That executive left.
Could you give us some context of that if possible, what changes have happened?
Thank you.
Michael O'Sullivan - President & COO
So on your first question, David, traffic, we've been very happy with how traffic has picked up over the last couple of quarters.
In terms of plans to drive traffic, it's always the same with us.
It's all about having the best merchandise in the stores.
We found over time that's really the one thing that stimulates traffic.
In terms of dd's, what I'd say about dd's is we're very happy with how dd's performed in the fourth quarter.
Actually its comp was in line with Ross, which is obviously very good.
And we're very pleased with how that business is doing from a sales and a profitability point of view.
We continue to see dd's as a chain that can grow to 500 stores or so.
There has been a change of leadership at dd's as you mentioned.
We have a very strong senior leadership team - sorry, senior merchant team - at dd's, and for now, they're going to be reporting to Michael Balmuth.
David Mann - Analyst
Great.
Good luck.
Congratulations.
Barbara Rentler - CEO
Thank you.
Operator
The next question is from Lorraine Hutchinson with Bank of America-Merrill Lynch.
Lorraine Hutchinson - Analyst
Thank you.
Good afternoon.
You have a number of infrastructure costs running through the P&L this year.
Once those are lapped, are there other areas of investment that you expect or would you think that sales gains would flow through a bit stronger to the bottom line?
John Call - EVP Finance and Legal
Lorraine, on the infrastructure costs, we think that in the P&L for 2015, it's probably worth about between 20 and 30 basis points of EBIT.
And obviously there's the interest related to the bond that we offered to purchase the New York buying office.
So I think we are -- obviously based on the guidance we provided for 2015, we're working hard to find offsets to those costs.
And once those are dialed in and we anniversary those costs, we won't be up against that same level of headwind.
Lorraine Hutchinson - Analyst
Great.
Thank you.
Michael Hartshorn - SVP & CFO
The other thing I would add to that is because our last distribution center will open mid-year, it will still have some drag as we move into 2016.
Lorraine Hutchinson - Analyst
Thanks.
Operator
The next question is from Marni Shapiro with Retail Tracker.
Marni Shapiro - Analyst
Congratulations on a great year and quarter.
Could you just give us a quick update on the stores in the Midwest and plans to expand further?
And, Michael, did I just hear that you were taken from the CEO role back to chief merchant in charge of dd's?
(laughter) It made me laugh a little bit.
Michael O'Sullivan - President & COO
Marni, we might not comment on the second point.
Marni Shapiro - Analyst
Fair enough.
Michael O'Sullivan - President & COO
On the first point, the Midwest, we're very happy with how the Midwest performed in Q4 and actually throughout last year.
Actually, over the last several quarters, the Midwest has been one of our top performing regions.
If you step back a little bit, when we entered the Midwest three years ago, we said we expected to build a successful business there over time, and certainly the recent progress has reinforced our confidence in that.
○ ○ ○
**Instruction 1**
In the earnings call transcript, condense the reply that begins "Lorraine, on the infrastructure costs" into a short bulleted list that keeps its main facts.
**Instruction 2**
Write what comes next in the earnings call transcript, picking up after its final sentence.

**Data**
○ ○ ○
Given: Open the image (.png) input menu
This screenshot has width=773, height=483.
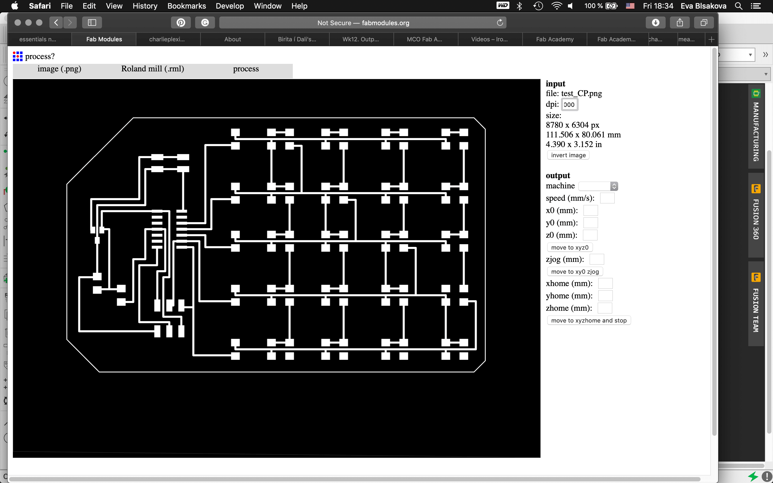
○ ○ ○
**Task response 1**
- Infrastructure costs in the 2015 P&L are worth roughly 20 to 30 basis points of EBIT.
- There is also interest on the bond tied to purchasing the New York buying office.
- Based on the 2015 guidance, the company is working to offset these costs.
- Once the costs are anniversaried, the company will no longer face the same level of headwind.

**Task response 2**
Marni Shapiro - Analyst
Was there a change in the way you're merchandising the stores or just building blocks, and as it gained momentum it's going in the right direction?
Michael O'Sullivan - President & COO
I would say in the back half of 2013, we saw some opportunities for improvement in terms of merchandising and planning.
And we executed on those at the end of 2013, and I think we saw the benefit of that during the course of 2014.
Marni Shapiro - Analyst
That's great.
Fantastic.
Thanks, guys.
Michael Balmuth - Executive Chairman
Marni, this is Michael.
Yes, you did hear correctly.
I will do that in addition to my other responsibilities, and I hope I can be up to the test.
Marni Shapiro - Analyst
Well, welcome back.
I might move back to Seventh Avenue and sell you some goods.
I promise you a good deal.
Operator
The next question is from Daniel Hofkin with William Blair & Company.
Daniel Hofkin - Analyst
Good afternoon.
Great quarter.
Just, you may have itemized this a little bit at the beginning, but could you talk a little bit about some of the better and if there were any underperforming categories or at least categories that weren't quite as strong as the chain average, a little more detail on that and regional.
And then just a follow-up question, if you could flush out maybe a little bit more on what the infrastructure investments are and just any comment on certain other major retailers recently announcing planned wage increases, any view on that.
Thanks.
Michael Hartshorn - SVP & CFO
It's Michael Hartshorn.
I will start with your sales question on regional performance.
As we mentioned in our comments, the Midwest was our strongest region.
Among our other regions, Texas was also very strong for us.
California, our largest region, performed just below the chain.
In terms of merchandise performance, actually the performance was very broad-based.
We did mention juniors.
Again, it's our best performing category.
In terms of infrastructure investments, if you recall last year we purchased our New York buying office.
We also opened a distribution center in the Southeast.
So both of those had a headwind in the back half of last year.
In addition, we are planning to open another distribution center mid year, so those investments taken together will have about a 25 to 30 basis point drag on earnings in 2015.
Michael O'Sullivan - President & COO
And Daniel, I think you were also alluding in the last part of your question, alluding to some of the recent announcements about wage rate increases.
Obviously those announcements are fairly recent.
But we would expect that they will have an impact on wage --on industry wage rates.
Of course they will.
In fact, we'd expect the labor market will tighten up in general as the economy improves.
We evaluate labor market trends all the time, and that will include looking at these recent announcements, and typically we set rates on a market by market basis.
We will certainly make adjustments to keep our wage rates competitive.
It's very important that we continue to attract and retain great people.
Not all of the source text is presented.